[No registration!] Is polyphasic sleep dangerous?

Cleaning brain waste

Cleaning Brain Waste

This part will be about the accumulation and cleaning of beta amyloid, which is a waste product amassed in the brain, and how it is affected by altering your sleep schedule.


The possible issue at play is that as the brain is working, some waste material is produced, which needs to be cleared out every now and then. A process responsible for clearing out beta amyloid is made possible via cycles of the glymphatic system, where the brain literally shrinks a bit to allow fluid to drain through.

Relation to polyphasic sleep

What does this have to do with polyphasic sleep? The speed at which the glymphatic system can clear out the waste can be affected by the sleep stage you are in. So this is where the root of the scepticism arises – will polyphasic sleep alter the rate at which the brain clears out waste material? The answer is most likely no. When the specifics are assessed, it turns out that the sleep stage where the glymphatic system operates at maximum speed is the SWS stage. During this sleep stage, the waste-clearing of the glymphatic system is working about twice as fast as when you’re awake. As we concluded previously, an adapted polyphasic sleeper should not have reduced durations of SWS. Because of this, excess amyloid beta shouldn’t build up after you have adapted, at least to traditional polyphasic schedules with some core sleeps.

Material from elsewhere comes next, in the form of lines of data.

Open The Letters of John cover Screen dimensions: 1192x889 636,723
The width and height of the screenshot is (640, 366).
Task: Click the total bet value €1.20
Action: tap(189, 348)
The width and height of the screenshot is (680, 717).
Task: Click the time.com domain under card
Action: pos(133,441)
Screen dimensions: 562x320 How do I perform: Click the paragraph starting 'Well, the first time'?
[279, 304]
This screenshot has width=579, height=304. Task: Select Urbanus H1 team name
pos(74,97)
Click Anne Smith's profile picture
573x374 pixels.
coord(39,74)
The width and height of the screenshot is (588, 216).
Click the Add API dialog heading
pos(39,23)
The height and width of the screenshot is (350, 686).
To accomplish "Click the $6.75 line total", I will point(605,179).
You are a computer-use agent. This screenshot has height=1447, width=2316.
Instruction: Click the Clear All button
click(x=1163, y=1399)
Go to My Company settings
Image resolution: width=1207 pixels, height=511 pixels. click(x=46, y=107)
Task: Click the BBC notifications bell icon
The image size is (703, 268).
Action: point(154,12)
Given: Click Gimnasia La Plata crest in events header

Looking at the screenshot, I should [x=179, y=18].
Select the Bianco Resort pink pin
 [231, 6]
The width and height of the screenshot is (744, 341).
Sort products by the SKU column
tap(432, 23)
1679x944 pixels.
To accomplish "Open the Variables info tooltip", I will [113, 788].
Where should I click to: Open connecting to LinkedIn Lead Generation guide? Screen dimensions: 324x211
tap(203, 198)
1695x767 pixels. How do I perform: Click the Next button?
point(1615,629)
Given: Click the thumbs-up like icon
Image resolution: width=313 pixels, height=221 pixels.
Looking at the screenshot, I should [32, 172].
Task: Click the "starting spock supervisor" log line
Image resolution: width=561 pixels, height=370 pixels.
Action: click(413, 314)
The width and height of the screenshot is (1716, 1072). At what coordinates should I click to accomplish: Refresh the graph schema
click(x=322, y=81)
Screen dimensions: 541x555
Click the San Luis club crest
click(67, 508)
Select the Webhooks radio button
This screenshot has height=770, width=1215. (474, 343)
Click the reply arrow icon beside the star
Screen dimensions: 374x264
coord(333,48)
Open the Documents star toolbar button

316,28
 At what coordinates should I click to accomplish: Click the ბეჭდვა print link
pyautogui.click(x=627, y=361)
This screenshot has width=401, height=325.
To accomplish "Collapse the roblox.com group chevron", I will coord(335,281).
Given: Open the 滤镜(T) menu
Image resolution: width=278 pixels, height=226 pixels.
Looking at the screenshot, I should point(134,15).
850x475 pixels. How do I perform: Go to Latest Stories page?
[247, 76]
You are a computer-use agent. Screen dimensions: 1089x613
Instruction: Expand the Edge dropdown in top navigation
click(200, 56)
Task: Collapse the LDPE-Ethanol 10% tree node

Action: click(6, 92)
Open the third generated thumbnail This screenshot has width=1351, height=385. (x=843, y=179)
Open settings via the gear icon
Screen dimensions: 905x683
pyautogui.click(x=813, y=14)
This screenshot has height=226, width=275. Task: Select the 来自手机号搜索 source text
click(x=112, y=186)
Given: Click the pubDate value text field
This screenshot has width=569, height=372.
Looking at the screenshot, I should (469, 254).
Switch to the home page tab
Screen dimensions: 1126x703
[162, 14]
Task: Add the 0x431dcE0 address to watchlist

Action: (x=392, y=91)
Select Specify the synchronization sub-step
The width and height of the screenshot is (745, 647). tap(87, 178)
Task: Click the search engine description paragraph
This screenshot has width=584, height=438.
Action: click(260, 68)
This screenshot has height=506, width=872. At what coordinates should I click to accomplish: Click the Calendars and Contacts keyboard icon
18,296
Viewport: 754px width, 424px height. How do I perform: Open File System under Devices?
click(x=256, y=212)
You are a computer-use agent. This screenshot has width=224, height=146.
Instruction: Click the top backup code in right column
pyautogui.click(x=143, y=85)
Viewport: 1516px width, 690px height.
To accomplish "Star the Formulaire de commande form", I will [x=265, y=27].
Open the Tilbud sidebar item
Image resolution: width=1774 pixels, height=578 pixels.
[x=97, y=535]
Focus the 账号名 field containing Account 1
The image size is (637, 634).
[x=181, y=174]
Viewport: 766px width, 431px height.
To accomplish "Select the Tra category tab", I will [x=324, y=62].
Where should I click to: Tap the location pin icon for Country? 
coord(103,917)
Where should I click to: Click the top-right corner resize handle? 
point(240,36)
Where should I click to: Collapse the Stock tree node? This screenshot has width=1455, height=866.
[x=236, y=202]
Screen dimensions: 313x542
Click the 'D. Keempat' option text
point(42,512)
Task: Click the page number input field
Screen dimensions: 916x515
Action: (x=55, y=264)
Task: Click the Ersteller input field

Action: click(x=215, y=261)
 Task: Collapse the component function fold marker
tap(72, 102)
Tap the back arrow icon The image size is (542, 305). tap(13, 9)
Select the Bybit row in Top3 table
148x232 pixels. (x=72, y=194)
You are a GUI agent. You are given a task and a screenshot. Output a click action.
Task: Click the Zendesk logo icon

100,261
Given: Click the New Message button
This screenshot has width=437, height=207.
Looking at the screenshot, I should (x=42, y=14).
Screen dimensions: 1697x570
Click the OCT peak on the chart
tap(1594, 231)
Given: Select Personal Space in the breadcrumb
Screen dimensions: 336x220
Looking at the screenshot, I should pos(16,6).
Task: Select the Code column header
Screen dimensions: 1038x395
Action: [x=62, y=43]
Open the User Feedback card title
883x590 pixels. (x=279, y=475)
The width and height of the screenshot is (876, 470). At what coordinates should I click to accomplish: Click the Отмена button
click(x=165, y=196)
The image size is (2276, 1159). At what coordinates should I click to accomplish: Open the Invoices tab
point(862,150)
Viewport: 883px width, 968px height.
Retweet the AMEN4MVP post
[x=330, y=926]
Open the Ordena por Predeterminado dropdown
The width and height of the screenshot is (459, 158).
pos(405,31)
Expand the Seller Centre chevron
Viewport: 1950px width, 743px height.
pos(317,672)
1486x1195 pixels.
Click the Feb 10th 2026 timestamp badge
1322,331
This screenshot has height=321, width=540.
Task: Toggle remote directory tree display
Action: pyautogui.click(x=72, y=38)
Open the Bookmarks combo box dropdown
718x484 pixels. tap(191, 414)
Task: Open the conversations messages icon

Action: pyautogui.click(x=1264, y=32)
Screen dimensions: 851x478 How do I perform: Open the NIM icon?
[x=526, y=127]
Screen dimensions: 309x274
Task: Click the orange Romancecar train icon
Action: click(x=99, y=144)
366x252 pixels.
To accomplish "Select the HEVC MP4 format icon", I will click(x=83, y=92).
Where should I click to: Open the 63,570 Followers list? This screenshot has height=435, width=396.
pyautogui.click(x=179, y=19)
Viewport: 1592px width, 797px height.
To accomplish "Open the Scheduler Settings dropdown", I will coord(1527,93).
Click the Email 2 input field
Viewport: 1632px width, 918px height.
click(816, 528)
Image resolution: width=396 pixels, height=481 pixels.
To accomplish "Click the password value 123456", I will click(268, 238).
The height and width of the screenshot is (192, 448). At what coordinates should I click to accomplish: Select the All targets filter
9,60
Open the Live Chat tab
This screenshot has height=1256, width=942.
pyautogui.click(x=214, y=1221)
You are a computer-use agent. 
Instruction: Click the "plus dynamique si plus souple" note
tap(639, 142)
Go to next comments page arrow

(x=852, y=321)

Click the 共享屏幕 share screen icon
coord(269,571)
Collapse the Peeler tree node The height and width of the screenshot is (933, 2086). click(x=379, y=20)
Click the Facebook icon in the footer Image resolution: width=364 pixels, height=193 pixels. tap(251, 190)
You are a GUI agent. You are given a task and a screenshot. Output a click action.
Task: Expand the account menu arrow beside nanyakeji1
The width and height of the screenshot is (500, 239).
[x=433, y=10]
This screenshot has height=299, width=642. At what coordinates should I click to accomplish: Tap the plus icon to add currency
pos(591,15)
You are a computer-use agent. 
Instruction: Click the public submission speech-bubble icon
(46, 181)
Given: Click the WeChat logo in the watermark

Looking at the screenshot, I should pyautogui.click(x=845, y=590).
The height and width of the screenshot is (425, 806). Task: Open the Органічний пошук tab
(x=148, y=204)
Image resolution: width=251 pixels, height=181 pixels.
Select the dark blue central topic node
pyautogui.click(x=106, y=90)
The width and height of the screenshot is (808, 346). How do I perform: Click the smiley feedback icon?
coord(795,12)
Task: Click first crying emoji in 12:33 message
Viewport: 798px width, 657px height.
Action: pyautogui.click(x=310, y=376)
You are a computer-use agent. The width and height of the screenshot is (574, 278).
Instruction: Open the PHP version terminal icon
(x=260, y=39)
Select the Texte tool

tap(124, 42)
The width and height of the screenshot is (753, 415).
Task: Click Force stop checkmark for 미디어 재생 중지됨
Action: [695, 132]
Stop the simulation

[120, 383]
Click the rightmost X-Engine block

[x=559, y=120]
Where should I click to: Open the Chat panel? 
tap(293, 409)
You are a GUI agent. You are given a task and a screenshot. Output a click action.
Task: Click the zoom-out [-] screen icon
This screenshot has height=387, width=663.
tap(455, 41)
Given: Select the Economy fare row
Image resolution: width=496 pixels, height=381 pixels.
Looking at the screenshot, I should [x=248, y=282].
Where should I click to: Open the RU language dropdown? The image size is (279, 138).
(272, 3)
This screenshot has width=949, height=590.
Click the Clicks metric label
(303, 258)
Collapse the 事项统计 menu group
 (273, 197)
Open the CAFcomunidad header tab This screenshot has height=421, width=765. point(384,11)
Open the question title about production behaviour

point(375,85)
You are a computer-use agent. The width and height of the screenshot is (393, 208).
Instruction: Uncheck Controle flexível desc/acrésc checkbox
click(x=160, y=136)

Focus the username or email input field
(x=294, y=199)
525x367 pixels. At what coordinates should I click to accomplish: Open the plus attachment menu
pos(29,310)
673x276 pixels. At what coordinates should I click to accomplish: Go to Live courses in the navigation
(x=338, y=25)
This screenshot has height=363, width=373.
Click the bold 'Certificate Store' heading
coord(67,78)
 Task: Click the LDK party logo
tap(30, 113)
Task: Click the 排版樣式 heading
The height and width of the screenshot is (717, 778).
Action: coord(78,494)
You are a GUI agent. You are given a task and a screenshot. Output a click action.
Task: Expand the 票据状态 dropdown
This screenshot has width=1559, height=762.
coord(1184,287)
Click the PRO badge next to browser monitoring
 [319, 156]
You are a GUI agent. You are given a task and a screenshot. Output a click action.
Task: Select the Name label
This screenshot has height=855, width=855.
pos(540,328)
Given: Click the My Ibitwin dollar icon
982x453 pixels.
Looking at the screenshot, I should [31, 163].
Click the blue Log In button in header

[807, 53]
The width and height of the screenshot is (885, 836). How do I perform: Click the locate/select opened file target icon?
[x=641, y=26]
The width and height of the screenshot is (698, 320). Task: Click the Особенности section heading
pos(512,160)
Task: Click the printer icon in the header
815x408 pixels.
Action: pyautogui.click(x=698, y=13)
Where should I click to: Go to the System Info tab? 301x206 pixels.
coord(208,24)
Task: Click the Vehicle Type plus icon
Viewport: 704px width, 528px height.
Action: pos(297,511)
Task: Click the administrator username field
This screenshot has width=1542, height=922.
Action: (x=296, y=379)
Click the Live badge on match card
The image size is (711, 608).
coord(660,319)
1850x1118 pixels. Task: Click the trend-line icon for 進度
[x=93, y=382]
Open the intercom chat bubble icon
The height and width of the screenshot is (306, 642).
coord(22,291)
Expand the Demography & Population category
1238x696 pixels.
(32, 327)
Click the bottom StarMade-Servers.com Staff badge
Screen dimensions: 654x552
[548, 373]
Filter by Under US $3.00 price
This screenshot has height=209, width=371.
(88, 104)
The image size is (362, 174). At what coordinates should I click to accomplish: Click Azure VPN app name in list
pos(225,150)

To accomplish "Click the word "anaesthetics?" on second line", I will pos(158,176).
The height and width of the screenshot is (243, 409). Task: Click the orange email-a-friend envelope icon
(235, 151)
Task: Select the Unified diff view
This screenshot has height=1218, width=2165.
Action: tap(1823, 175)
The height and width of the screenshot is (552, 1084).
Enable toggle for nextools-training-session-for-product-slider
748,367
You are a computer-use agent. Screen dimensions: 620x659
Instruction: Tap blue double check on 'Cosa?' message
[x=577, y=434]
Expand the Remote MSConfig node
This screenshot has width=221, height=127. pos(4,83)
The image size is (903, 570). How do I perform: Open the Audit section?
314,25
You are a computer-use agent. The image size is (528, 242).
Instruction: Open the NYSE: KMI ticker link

There is also another aspect to consider here: Polyphasic sleepers sleep more often than monophasic sleepers. What this means is that there is a possibility for multiple high-speed clearing cycles, or the glymphatic cycles that happen during SWS, to happen within a shorter time if you have multiple blocks of SWS scattered throughout the day than if you only sleep during one block at night. For example, in the siesta schedule, the day core could be expected to contain a certain proportion of SWS. Because of that, the amount of amyloid beta built up between the high-speed glymphatic cycles is going to be smaller than if you slept on a monophasic schedule. This can suggest:

  • If it turned out that light sleep was also responsible for an increased rate of glymphatic waste clearing, this could still result in polyphasic sleeping being no worse than monophasic sleep, and
  • If only SWS is responsible for the clearing of amyloid beta, polyphasic sleeping could actually be more healthy than monophasic sleep on this aspect.


How should a skeptic debunk polyphasic sleeping with this topic? By showing:

  1. That light sleep is responsible for a faster clearing-rate of waste in the brain.
  2. That this isn’t accounted for by sleeping in multiple segments.